PECO customers - here's what you need to know...

about deregulation and choosing competing electricity suppliers.

As you may know Philadelphia Electric Company (PECO) is no longer your only choice for buying electricity.   While good old PECO will remain your electric utility, responsible for the lines, meter reading, billing, service and actual delivery, you can now buy electricity itself from a host of competing suppliers.  Of course you can also continue to buy it from PECO, but you'll probably be paying more than you would from an alternative company. 

In fact PECO would be happy to see you switch, since they're no longer really in the business of making money on supply.  As PECO officials themselves have been saying in their press releases recently, "Customers may be able to save money by purchasing their electricity and natural gas from a competitive supplier if supplier prices are lower than PECO’s Price to Compare."

What this Means to You

If you own or rent your home in Philadelphia or a surrounding county served by PECO (Delaware, Bucks, Montgomery, Chester) and haven't already switched electricity suppliers, you recently saw your electric bill go up about 5%.  Going forward, PECO will continue to supply your electricity unless you switch, at a rate that can change quarterly.  PECO now buys electricity on the wholesale market to serve it's "default" customers, rather than generating it themselves, and submits a buying plan and rate request to the Pennsylvania Utilities Commission (PUC) for approval.  This is meant to ensure PECO uses a low-risk buying plan to make sure rates don't suddenly skyrocket if wholesale prices jump (a la Enron in California), but it also means PECO is unlikely to be offering the lowest rates in the market, so it pays to shop around.

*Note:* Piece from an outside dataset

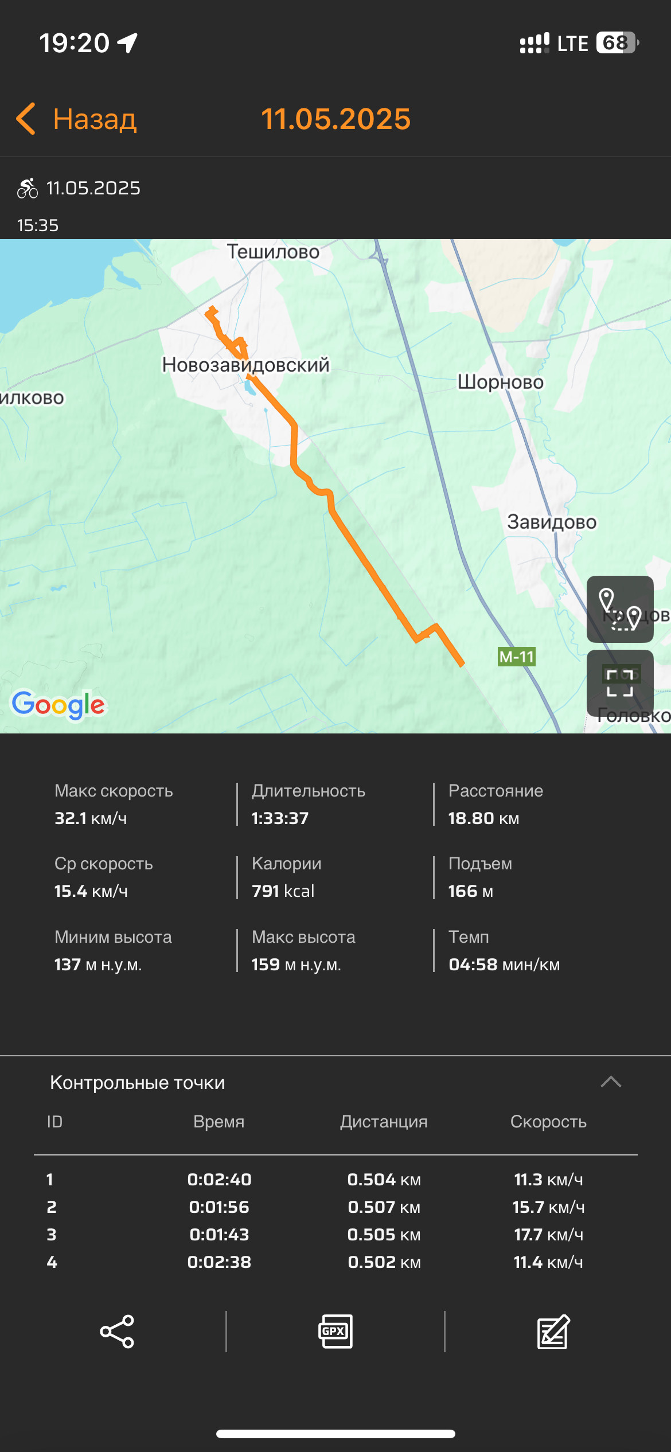Tap the Расстояние 18.80 км stat
This screenshot has width=671, height=1452.
pos(496,804)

Special Note to PECO Residential Heating and Off-Peak Meter Customers

The Residential Heating Rate

PECO started this program back in the 60s, when all-electric homes were 'mod'. About160,000 households, mostly in the Philadelphia suburbs, are using electric heat and qualify for this program (called the "Rate RH"in industry lingo), which gives a discounted electricity rate during the winter heating season. PECO could justify the discount at the time, since demand during the summer was growing with the wider use of air conditioning, and so had excess production capacity during the winter.

The Off-Peak Rate

This program is little-known, so if you've never heard of it you probably don't need to worry about it.  As a way of shifting some demand for electricity to off-peak hours, PECO used to allow homeowners or contracters to install a second line and meter for a portion of their incoming electric service, that would shut down service during peak demand periods (primarily the afternoon hours during the summer), and be billed at a much lower rate.  This is usually used to run a hot water heater or other major appliance that doesn't have "on demand" usage. PECO stopped new installations in 2004, but continued to bill at this rate for existing installations.  It appears as a separate "off-peak" section on your bill if you are one of these customers.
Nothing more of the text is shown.